American: The Bill Hicks Story has no intention of tearing this reputation down – it was made with the full cooperation of Hicks’ family and friends, many of whom are heard interviewed on the voiceover, with their testimonies taking the place of a single narrator – but it explodes several of the myths that have obscured reality. The portrait that emerges is of a romantic figure, despite his flaws, and a man who was intensely focused on a career as a professional comedian from a precociously young age.
He was performing regularly at comedy clubs in Houston, Texas from his mid-teens. Hicks’ family granted the filmmakers access to their private archive of film footage of such performances, many of which are seen here publicly for the first time. The rage Hicks would later turn on political hypocrisy, the manipulations of those in power and other such subjects, was here directed closer to home – at his family, at former girlfriends – but his brilliance is clear. The film is at its strongest when covering these early years, and is particularly good at setting us in the world of American stand-up comedy in the mid to late 1980s, when Hicks performed in Houston with his peers and friends the ‘Outlaw Comics’ – Dwight Slade, Jimmy Pineapple, Andy Huggins and others.
The film moves through Hicks’ move to LA, his toiling on the American stand-up circuit, where he was held in huge esteem by his peers but neglected by a wider audience, the alcoholism and drug use that nearly derailed his career as promoters refused to book him (“like throwing gasoline on the fire”, as one interviewee remembers), and then the rock-star like success he achieved in the UK.
American largely avoids using talking heads, instead using a mix of archive footage, voiceover and ‘animated stills’ – a style borrowed from The Kid Stays in the Picture, the documentary about Paramount boss Robert Evans. Figures are moved from one still and placed on another, and zooms and animation are used to suggest three dimensions. It’s an ingenious approach, but at times over elaborate and distracting.

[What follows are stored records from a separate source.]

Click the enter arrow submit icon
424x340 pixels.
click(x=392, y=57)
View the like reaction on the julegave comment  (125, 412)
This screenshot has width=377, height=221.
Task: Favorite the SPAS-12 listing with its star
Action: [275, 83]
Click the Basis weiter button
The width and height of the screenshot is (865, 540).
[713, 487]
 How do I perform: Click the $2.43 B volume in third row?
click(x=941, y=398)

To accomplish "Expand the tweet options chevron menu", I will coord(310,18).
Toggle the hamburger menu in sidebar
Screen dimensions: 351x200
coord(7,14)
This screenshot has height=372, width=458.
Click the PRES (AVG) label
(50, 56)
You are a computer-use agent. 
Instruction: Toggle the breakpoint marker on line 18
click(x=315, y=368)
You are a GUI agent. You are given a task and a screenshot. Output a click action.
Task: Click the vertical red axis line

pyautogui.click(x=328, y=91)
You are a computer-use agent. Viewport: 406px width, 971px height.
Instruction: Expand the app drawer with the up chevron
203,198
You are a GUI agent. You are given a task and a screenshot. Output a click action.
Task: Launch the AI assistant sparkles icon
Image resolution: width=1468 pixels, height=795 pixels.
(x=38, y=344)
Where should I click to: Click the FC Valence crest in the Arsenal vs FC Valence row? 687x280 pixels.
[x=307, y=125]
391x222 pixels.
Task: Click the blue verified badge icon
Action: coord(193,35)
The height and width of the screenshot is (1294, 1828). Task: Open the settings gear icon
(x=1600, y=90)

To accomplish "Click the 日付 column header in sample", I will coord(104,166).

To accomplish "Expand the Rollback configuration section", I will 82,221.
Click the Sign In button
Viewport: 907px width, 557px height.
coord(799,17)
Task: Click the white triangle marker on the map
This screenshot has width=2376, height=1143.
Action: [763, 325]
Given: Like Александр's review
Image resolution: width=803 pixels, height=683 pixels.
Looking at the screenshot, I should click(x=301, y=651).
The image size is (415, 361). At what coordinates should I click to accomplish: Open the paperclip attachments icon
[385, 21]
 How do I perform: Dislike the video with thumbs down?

The 110-minute cut premiered at the LFF feels overlong, and repetitive on some aspects of Hicks’ life (particularly when dealing with his use of psychedelic drugs – though the filmmakers do work in Hicks’ brilliant routine on a rare ‘positive LSD experience’ news story, where a young man ‘realises all matter is merely energy condensed to a slow vibration and we are all one consciousness experiencing itself subjectively… and here’s Tom with the weather’), while others (such as his relationships with girlfriends) are passed over. Nevertheless, the film gets as close to Hicks the man as we can hope for, and he emerges as an even more courageous, visionary figure as a result.